Even Matta Impressed by Ohio State’s Turnaround
By Brandon Castel
BOSTON — Thad Matta has said repeatedly that this Ohio State team, maybe more than any other, plays like it practices.
Photo by Jim Davidson
It makes sense, then, why the Buckeyes dropped their final home game of the season on William Buford’s Senior Day less than 48 hours after being kicked out of practice by their head coach.
Yet here they are, just a month later, one win away from reaching the Final Four for the first time in their lives.
“As I watched them unfold, we struggled early in terms of kind of mental toughness in practice, finishing out a two‑hour practice with the intensity it needed to be,” Matta said Friday in Boston.
“Which prompted me to say, in mid‑December, this is the worst practice team I've ever coached.”
That is bold statement considering what Mark Titus wrote about the 2007-08 team, and also the fact Matta has praised Aaron Craft for being one of the best practice players he has ever coached.
“The persona that he came into Ohio State with is something I think will be talked about for as long as I coach,” Matta said of Craft.
“I think his approach to practice and the pace and intelligence he comes in with every day. He probably leads the film room in, “coach, can you please rewind that,” as we’re watching film.”

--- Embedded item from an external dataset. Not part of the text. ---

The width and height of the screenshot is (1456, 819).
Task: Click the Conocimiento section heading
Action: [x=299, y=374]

But not everyone was approaching practice the same way. In fact, Craft’s commitment to bettering himself every day is a rare commodity, even among athletes. Matta didn’t necessarily like what he saw from the other guys on a daily basis.
“They can tell you, I told them—it was probably mid‑December—I said, ‘fellows, right now, you're a round of 32 team,” Matta said Friday as the team prepares to play Syracuse in the Elite Eight.

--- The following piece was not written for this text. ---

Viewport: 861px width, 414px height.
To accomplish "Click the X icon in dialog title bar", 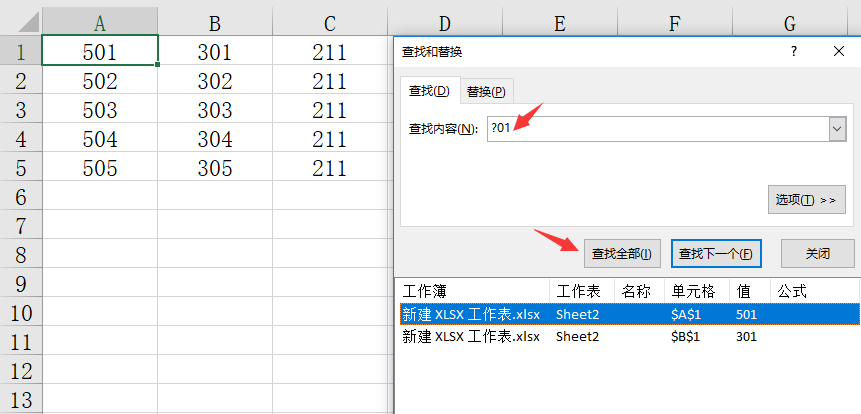I will tap(838, 51).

“(I told them) ‘We're going to be out in the round of 32 unless some things change. To their credit, I think that they understood the importance of all the little things, and that was always the challenge for me, to get them to understand the little things.”

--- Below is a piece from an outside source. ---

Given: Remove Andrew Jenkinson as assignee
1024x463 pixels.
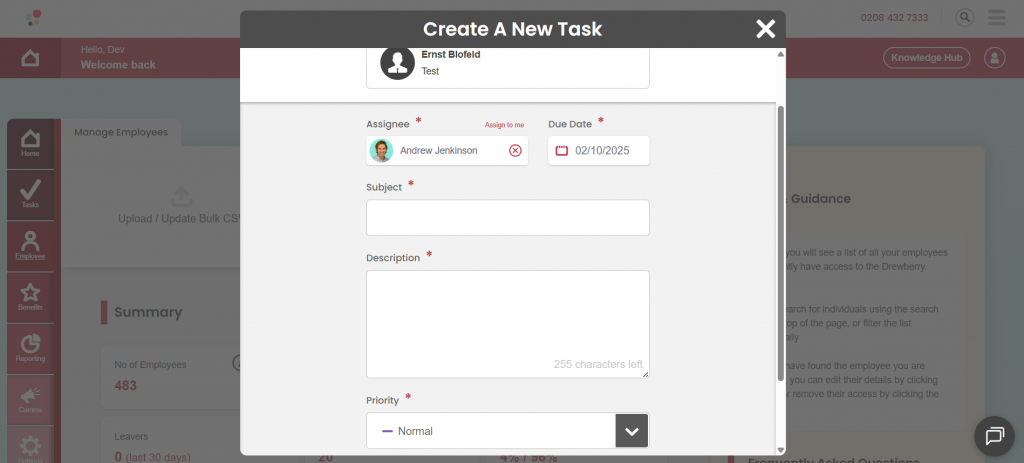Looking at the screenshot, I should point(515,151).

Matta had to feel like he was fighting an uphill battle for most of the season, but he can remember vividly when he felt like the light finally went on for this group.
“What turned the corner for me was the night, that Tuesday night, when we realized up in Chicago we've got a chance to win a share of the Big Ten championship,” he said.
“And you win the last two games on the road, and it seemed like it sort of came together there.”
According to Matta, the biggest challenge facing his team in the early season was being projected as one of the top college basketball teams in the country, despite having so many new faces playing important roles that they did not play a year ago.
“It was unfair in my mind because you lose three starters, and you had so many unknowns on this basketball team,” Matta said.
“Really coming in, we knew that Will (Buford) could make some shots, and Jared could score in the post, Aaron could play defense. Other than that, I didn't know what else was going to happen with this team.”
What we are seeing now from the Buckeyes is what everyone expected out of the team at the beginning of the year, especially after their early nonconference wins over Duke and Florida.
“Go back to, let's just say, Florida‑Duke in November. We did a lot of good things,” Matta said.
“We still see clips from those games of great ball movement. The thing that I wanted was the consistency.”
It was hard to find early in the year, especially with new assistant Chris Jent implementing some new elements to Ohio State’s offense, but the Buckeyes seem to have found their rhythm at the right time of year, and that’s all that really matters.
“I think the beauty of this team is having five guys out there that can have spurts of scoring and finding kind of the hot hand,” Matta said.
“Finding the area where we can attack them. That's proven to be pretty good for us.”